Sunday, April 5, 2009

Girls Day

This past weekend my husband went on a golf get-away. 3 days of guy friends, beer, poker and 18 holes of golf a day. As Tim the Tool Man Taylor used to say, argh argh argh. I am never a big fan of my husband travelling for a few reasons. Well, the first reason being the most obvious, he is my husband and no wife should be happy their husband is leaving, but the 2nd reason is I have this terrible fear of something happening to me while he's gone. I guess you could say I have OCD as my nightly ritual when he is away is to check the front door to make sure it's locked and then check the back door to make sure it too is locked. Then back to the front door, then to the back door and so on...you get my point. After I repeatedly check the doors I then start to walk through the house to check each window (yes on the 2nd floor too) to make sure they are locked. Not only does this routine involve checking each lock on the window, but I also try to open the windows to make sure they don't budge. Once the windows are all done, I put a chair in front of the front door. If by chance the burgular breaks through the screen door lock, the door lock and the deadbolt lock, the chair will then fall over and wake me from my sleep. This is assuming I have fallen asleep because once I finally climb into bed I lie wide awake imagining my escape route with my 75 pound labrador retriever if there is an intruder. I know, FREAK!

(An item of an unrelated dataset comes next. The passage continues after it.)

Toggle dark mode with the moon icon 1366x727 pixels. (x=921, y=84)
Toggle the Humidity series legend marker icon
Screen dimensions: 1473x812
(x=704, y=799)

After a night of pretty much no sleep on Friday, I am happy to speak to my best friend (whose husband is also on the guys weekend trip) on Saturday morning where we plan a day of shopping! I have always been an avid shopper and can enjoy a day at the mall, but my friend Sarah, can shop me under the table! I never thought I would meet someone who could make me shop 'til I drop and this girl can. It's great! It's one of the reasons we became such good friends. We meet in the afternoon and make our way up to the White Plains mall. For a mall, it's the mecca of shopping. We briefly cruise the first floor that we term as the expensive floor. We pass by the Stuart Weitzman, Juicy Couture, Coach, Dooney & Bourke stores and take the escalator up to the 2nd floor, the more affordable floor where the shopping really begins. However after 3 hours and 7 minutes of shopping we leave the mall feeling slightly defeated. We both went there with great expectations of coming home with a new Spring wardrobe and all Sarah ended up with was a frame and some bottles of soap and I bought a pair of Converse and 2 skirts. Now to the average shopper you might think this sounds like a success, but not to my best friend and I. I mean, we had a 25% off coupon to JCrew where we bought NOTHING! We didn't even try anything on?!? Has my guilty conscience gotten the best of me? Should I feel badly that people I know are getting laid off from their jobs right and left around me and I am upset that I only spent $150?

With our feet aching and feeling kind of bummed about our shopping experience, we head back to my house. The conversation on the way home is light, we debate on where to go to dinner and what time. We're both starving and decide to go for a snack when we get back to my house. I offer Sarah a soda and she says, "Actually, I think I'll take a beer." Now we're talking! 4 beers later the conversation has covered all spectrums and we decide to head to a local Mexican joint for dinner. The hostess tells us it's going to be just a moment and instead of waiting at the hostess stand, we take a seat at the bar. "2 Cadillac Margaritas please! On the rocks, one with salt the other without." We toast to a great day and take our first swig. Whew! Pure tequila and pure heaven! 4 margaritas, some guacamole and some burritos later we head back to my home where we crack open 4 more beers and proceed to have the best night ever. I told my husband this morning last night was the best time I probably have ever had with Sarah. There was not one lull in the conversation and we pretty much covered any topic you could possibly imagine, from work to friends to family to our husbands to sex to music to love to babies and to death. We cried when we talked about death and in the next moment we giggled like two 12 year old girls at a slumber party. It was the best night I have ever had hanging out with a friend.

At one point in the evening I told Sarah I have this awful fear of death. She asked me if I knew why and I told her I think it's because I am scared I am going to die and not have said everything I wanted to say to people. I am scared my brother won't know how proud I am of him. I'm scared my husband won't know how much I love him, and I'm scared my best friend won't know how much I appreciate our friendship. Sarah, in her infinite wisdom said, "Well, you have to make sure you tell all of these people how you feel. So they will know when you're gone." So, Sarah, thank you for being the best friend possible. I hope you know how much I appreciate our friendship! Last night I went to bed only checking the doors once, no chair next to the front door and no multiple laps around the house making sure the windows were locked. I slept like a baby.